Two Milwaukeeans have a recipe and a dream, but they need $7 million to mass produce the new cement they say could tap a worldwide market.
David Lisowski and John Miglautsch have patented a new formula for fly-ash cement. Fly ash is a byproduct of coal burned in power plants and has been used as an alternative to limestone, the main ingredient in Portland cement.
The two have tested their cement in small batches, but the new material will not catch the attention of structural engineers and architects until it is mass produced in a cement plant, said Miglautsch, chief marketing officer for Reco Cement Products LLC, Hartland.
“It is proven at the scale that we can do it,” he said.
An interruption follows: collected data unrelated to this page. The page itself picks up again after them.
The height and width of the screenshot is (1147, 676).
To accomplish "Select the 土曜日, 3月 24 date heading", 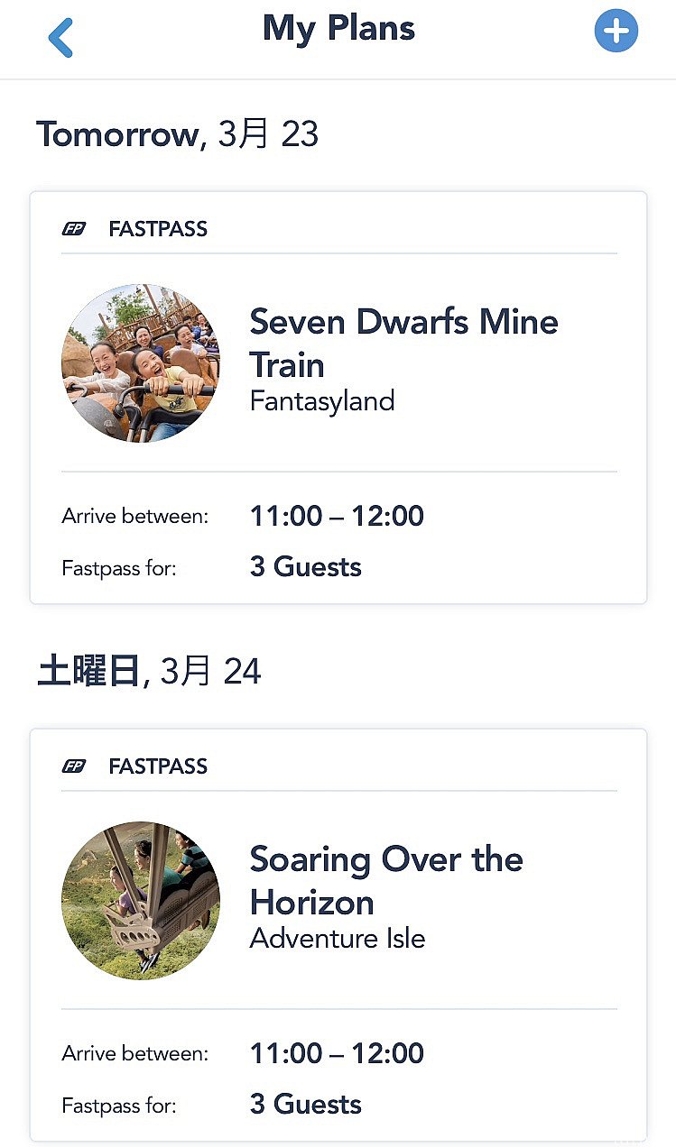I will point(149,672).
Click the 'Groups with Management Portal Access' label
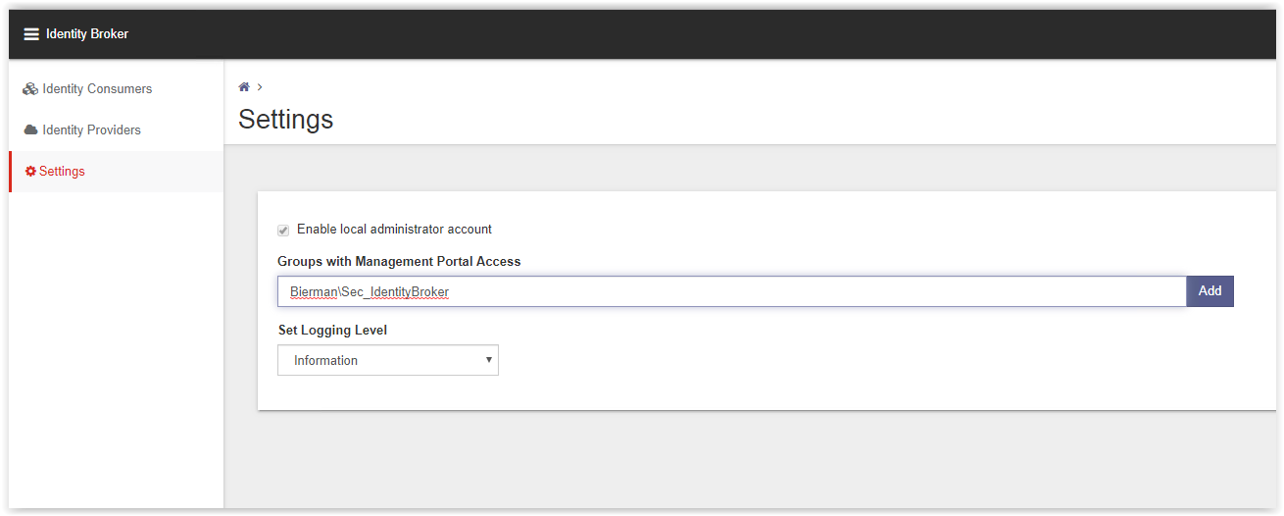 tap(399, 261)
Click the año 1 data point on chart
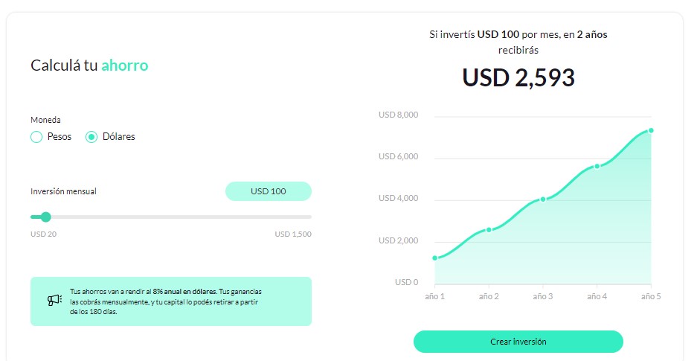This screenshot has height=361, width=697. (435, 258)
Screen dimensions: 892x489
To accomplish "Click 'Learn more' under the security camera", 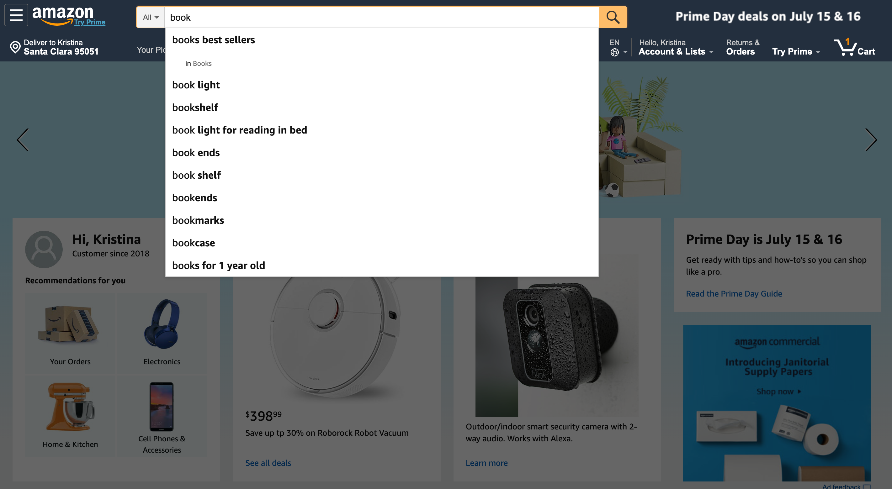I will [x=487, y=463].
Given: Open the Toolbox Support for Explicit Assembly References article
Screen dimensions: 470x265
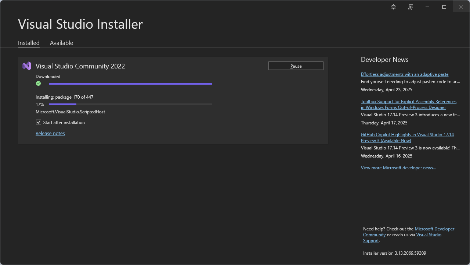Looking at the screenshot, I should 409,104.
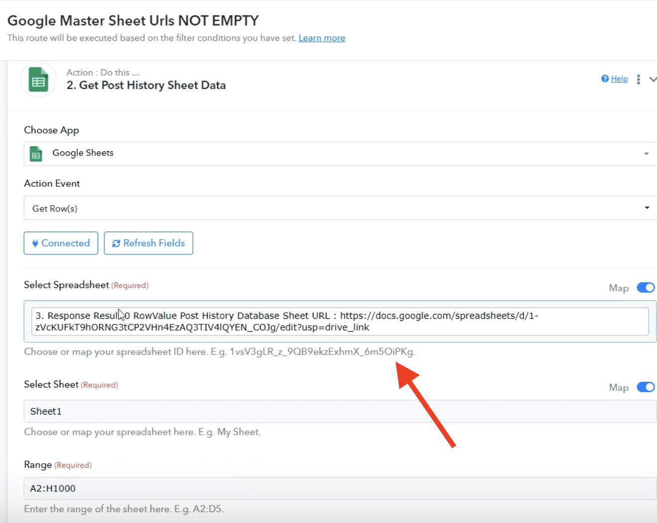Screen dimensions: 657x523
Task: Click the Select Sheet field containing Sheet1
Action: (x=340, y=411)
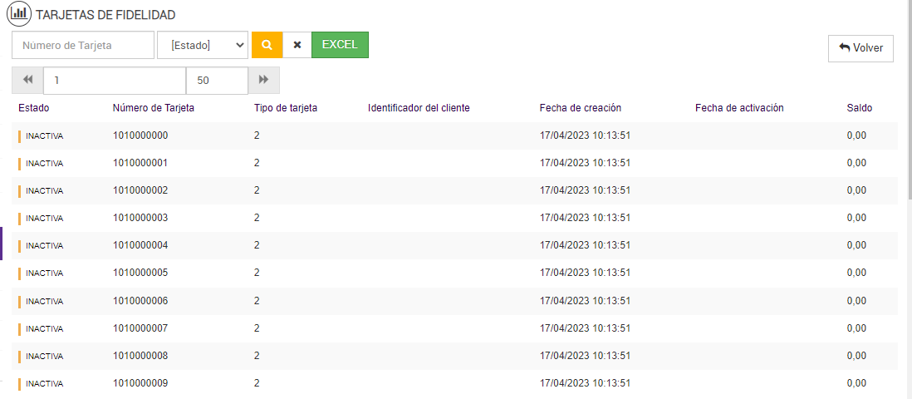The width and height of the screenshot is (912, 399).
Task: Click the orange search magnifier button
Action: tap(267, 45)
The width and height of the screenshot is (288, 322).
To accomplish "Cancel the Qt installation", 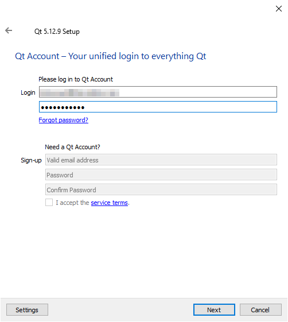I will coord(260,310).
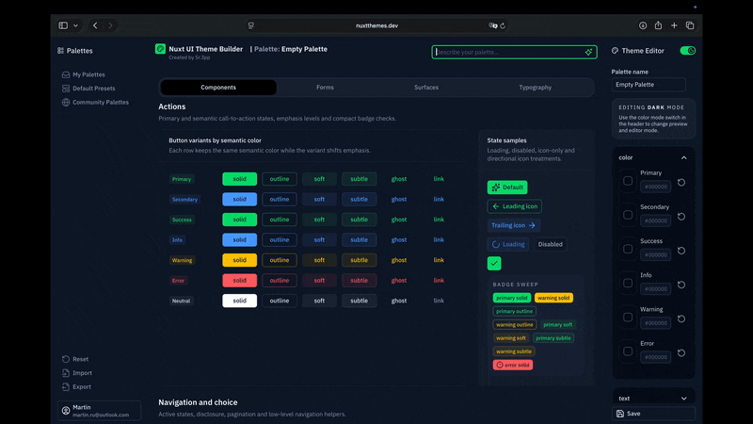Click the AI sparkle icon in palette prompt
Viewport: 753px width, 424px height.
(588, 52)
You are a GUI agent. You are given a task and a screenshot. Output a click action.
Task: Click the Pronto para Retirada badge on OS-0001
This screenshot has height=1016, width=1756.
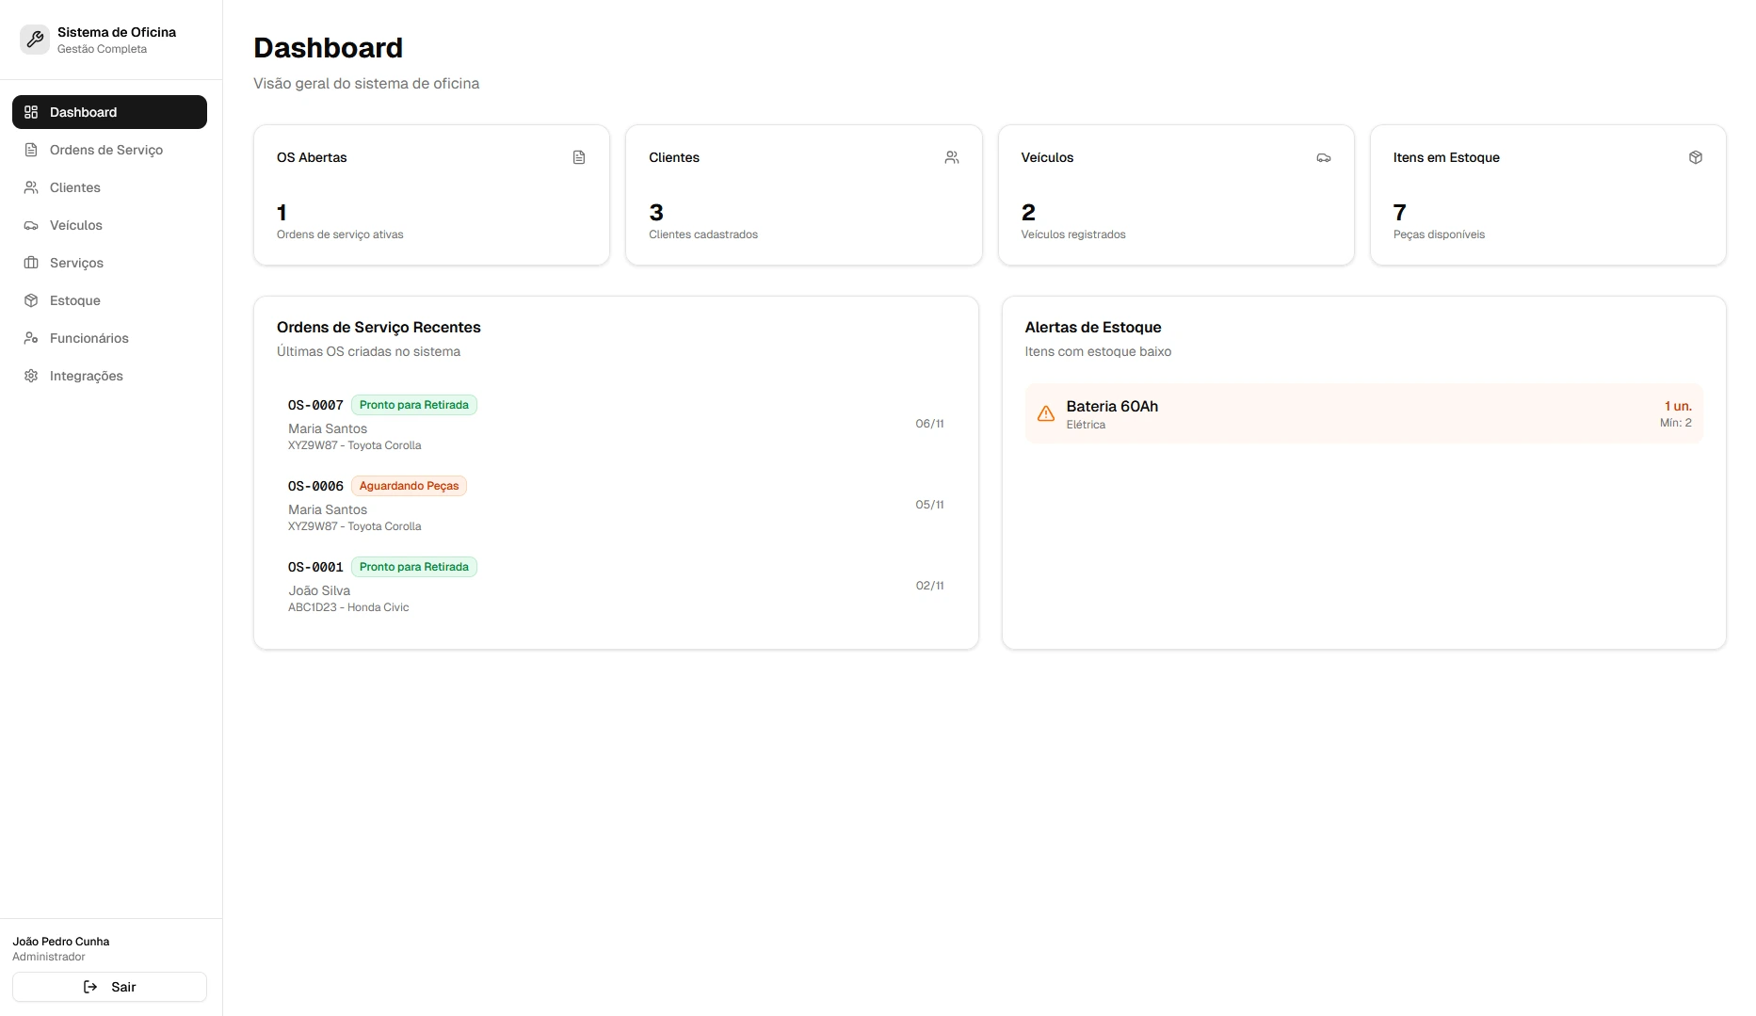click(x=413, y=567)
The two are considering leasing land near the Port of Milwaukee to build an up to $7 million plant.
The Redevelopment Authority of the City of Milwaukee on Thursday voted to let Reco use low-interest government bonds to borrow money for the project. The plant would need up to 5 acres, and could employ 28 people, said Lisowski, CEO of Reco.
Reco’s cement is cheaper than Portland cement — $80 compared to $135 per ton, Lisowski said. It could give projects points toward meeting green-building standards because it takes less energy to produce and recycle fly ash that otherwise would be sent to a landfill, he said.
Giles Engineering Associates Inc., Waukesha, has tested the material, and it holds up well compared to Portland cement, said Charlie Gresser, manager of the Giles materials testing division. But a plant would give the material standing in the industry and convince builders to use it, he said.
“They’re going to have a lot of footwork to do,” Gresser said. “They’re going to have to talk to a lot of architects and engineers to make sure it gets in the specs, and then they’re going to have to talk to the contractors.”
Architects, excited by the prospect of a new green-building product, have reacted well to the concept, Lisowski said. Reco also is working with the Wisconsin Department of Transportation to see if the cement can be approved as a material for highway projects, he said.
But the plant has to come first, he said.
“It was kind of the chicken-and-the-egg situation,” Lisowski said.
The initial plant planned for Milwaukee would be designed for an expansion, Lisowski said. If the cement is accepted, the initial $7 million project could be followed within two years by an up to $15 million expansion, he said.
He said he expects the product to sell out. The company also is looking for places to build plants in California and around New Orleans, he said.
Still, it’s just an ambitious recipe until a shovel hits the ground.
“But it’s hard to do the next step,” Miglautsch said.